La deuxième moitié du XVIIIe siècle a cristallisé de très nombreuses problématiques du marché de l’art moderne. L’apparition du jugement d’attribution en sus de la seule appréciation esthétique des œuvres alors dominante en constitue assurément le trait le plus marquant. Les travaux du philosophe et historien Krysztof Pomian ont ainsi mis en lumière l’émergence de la figure du marchand-expert à partir des années 1750, en se fondant sur l’analyse des évolutions formelles des catalogues de vente aux enchères.
Une rupture s’opère symboliquement au terme de la vente du duc de Tallard en 1756. Les noms des peintres sont désormais présents au sein des notices, reflet de l’importance grandissante de l’authentification ; l’organisation interne des catalogues fait alors place à une hiérarchisation entre certitudes et doutes d’attribution, entre originaux et copies, imposant aux rédacteurs diligents de justifier leurs choix. Rédigés à des fins commerciales, agrémentés parfois de l’éloge d’un amateur, véritable introduction à la collection dispersée visant à asseoir corrélativement la réputation de celle-ci et sa valeur tant sociale qu’économique, les catalogues deviennent des vecteurs de confiance propices au développement du marché de l’art.

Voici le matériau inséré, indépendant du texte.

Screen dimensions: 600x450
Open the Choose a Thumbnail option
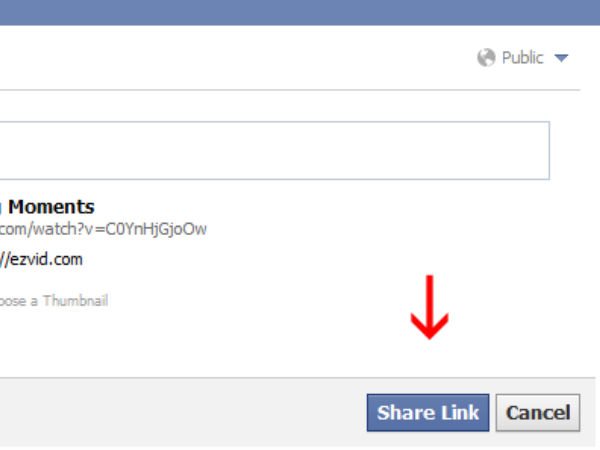(54, 301)
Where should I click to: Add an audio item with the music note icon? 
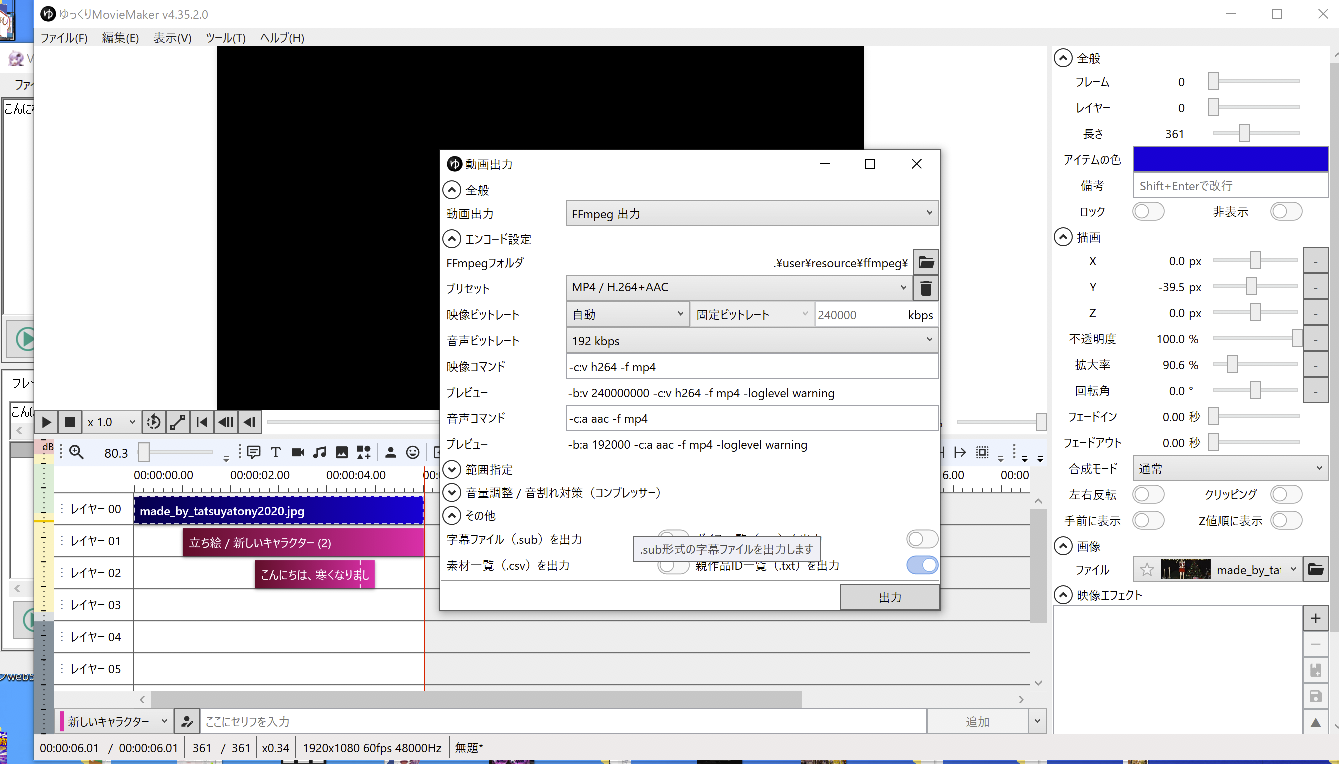click(320, 452)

Les notions de pedigree et d’authenticité des œuvres illustrent la mutation du marché. Encore faut-il que le rédacteur du catalogue bénéficie lui-même d’une reconnaissance de ses compétences par ses pairs. Des noms célèbres résonnent toujours aujourd’hui. Pierre Jean Mariette (1694-1774), connaisseur reconnu et marchand, ou encore Pierre Remy (1715-1797), premier marchand à assumer dès 1755 la responsabilité de ses attributions et à en exposer les ressorts. La profession de marchand-expert répond ainsi à une définition purement fonctionnelle, qui se double d’une nécessaire reconnaissance sociale : établir l’identité d’une œuvre et parvenir à en révéler les spécificités et la valeur. Ces compétences nécessitent un vaste savoir, né de la pratique assidue des ventes, des collections, des ateliers d’artistes, des ouvrages de référence – notamment les catalogues raisonnés – et des places européennes. Les voyages à Rome et aux Pays-Bas inscrivent le marchand-expert dans un vaste réseau de connaissance, d’information et de sociabilité.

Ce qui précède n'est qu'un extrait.